Doch Enzella und die ihren, wohin sind sie wohl gegangen?
Daheim waren sie bei ihrem Vater. Daheim erzählten sie ihre Erlebnisse von Anfang bis zu Ende; dann erzählten sie auch, was die drei Töchter des Teufelweibes hatten: die eine hatte drei goldene Tauben, die zweite drei goldene Kohlköpfe, die dritte ein solches goldenes Musikwerk, dass es aller Welt schlimm ergeht, wenn es ertönt.

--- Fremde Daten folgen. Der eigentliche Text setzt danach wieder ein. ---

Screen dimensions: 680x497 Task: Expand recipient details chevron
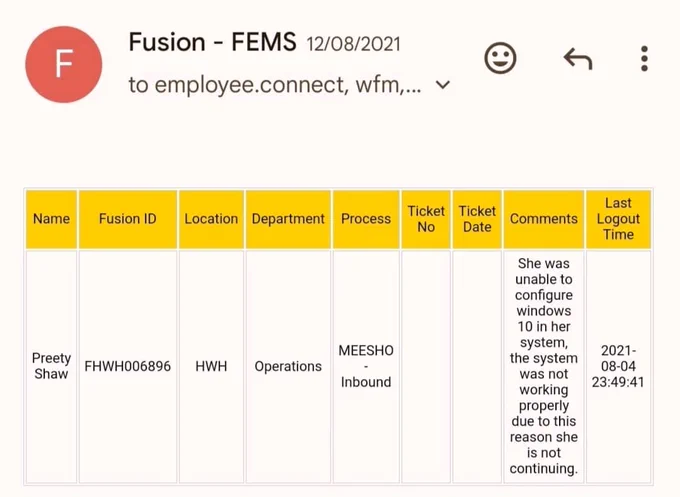(443, 85)
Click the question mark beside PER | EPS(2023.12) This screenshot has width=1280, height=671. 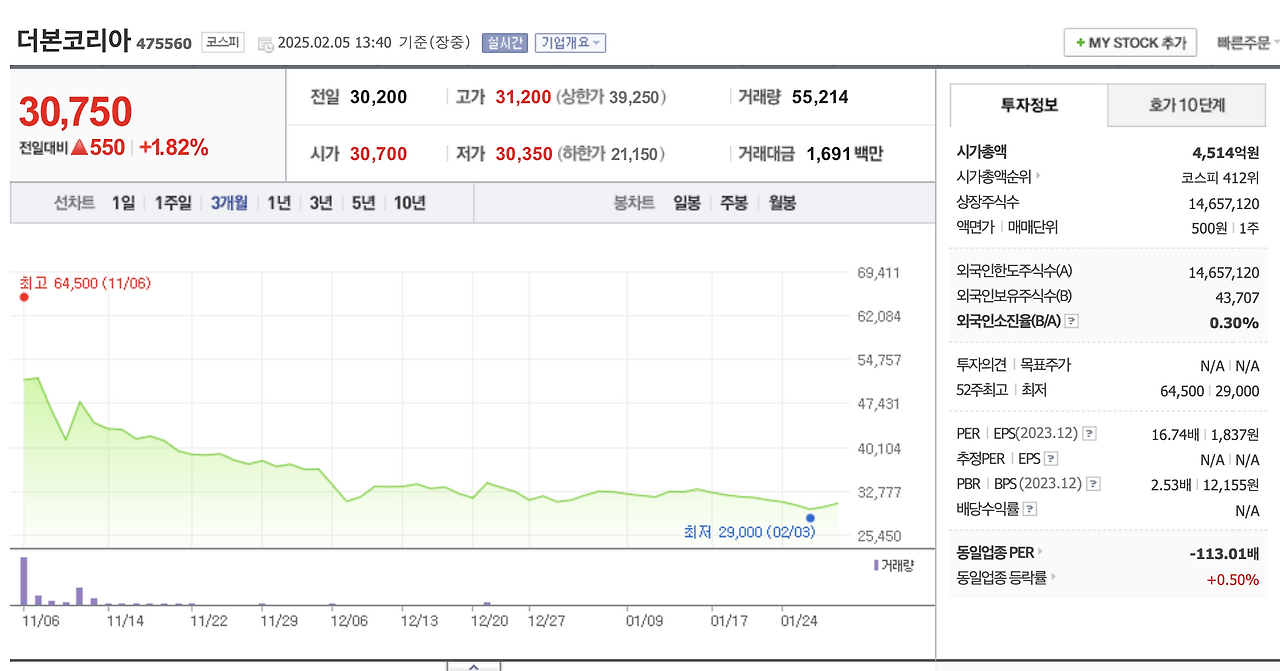pos(1089,433)
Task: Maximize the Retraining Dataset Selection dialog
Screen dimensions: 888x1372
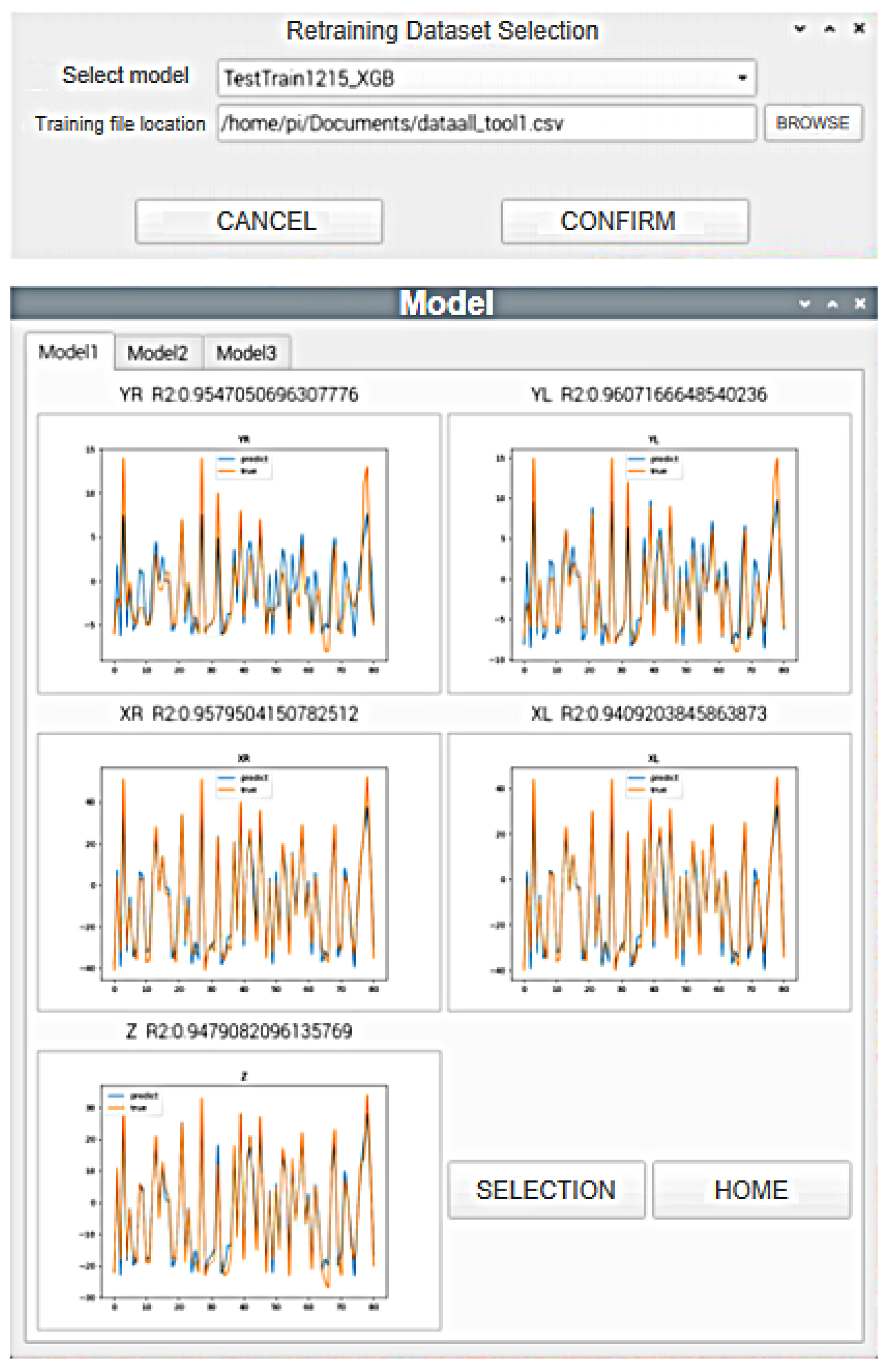Action: tap(829, 28)
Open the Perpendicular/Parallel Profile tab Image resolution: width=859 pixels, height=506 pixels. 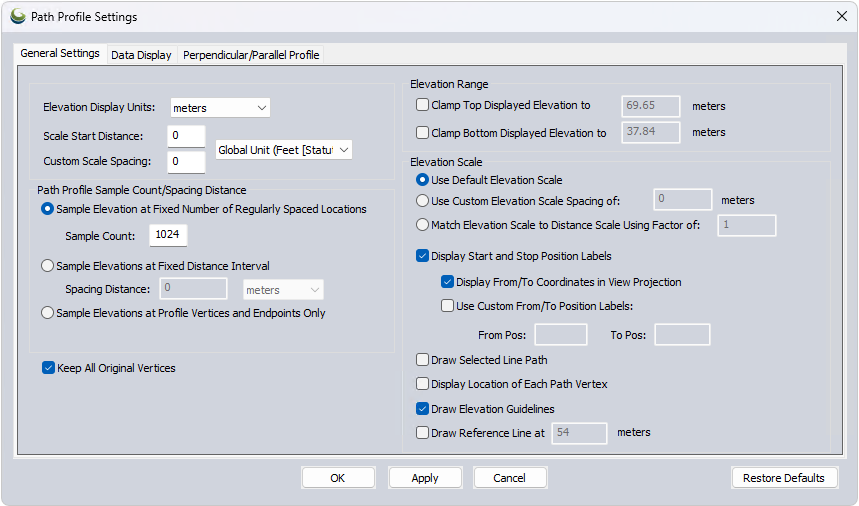pyautogui.click(x=251, y=55)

Ihr Vater war gerade ganz schrecklich krank; aber reden konnte er noch. Er sagte zu seiner Tochter Enzella: »Meine liebe Tochter, hole mir jene drei goldenen Kohlköpfe! Vielleicht wird mir davon besser.« Enzella widersprach nicht den Worten ihres Vaters, machte sich bereit, holte den Meerüberschreitenden Schuh hervor, war eins-zwei dort angelangt.
Es war schon Abend. Sie kroch unter das Bett. Als sie nach dem Kohl langen wollte – denn unter dem Bett bewahrte ihn das alte Weib – da begann der Kohl zu sausen. Von dem Sausen erwachte das Teufelsweib. Sie sprach zu ihrer Tochter:
»Hörst du, Tochter, sie stehlen den Kohl: er saust laut!«
»Ach was stehlen, ach was stehlen, Mutter! Wer sollte denn hier sein? Das bildest du dir sicher nur ein!« Na, die Frau beruhigte sich dabei, dass sie sich’s nur eingebildet habe.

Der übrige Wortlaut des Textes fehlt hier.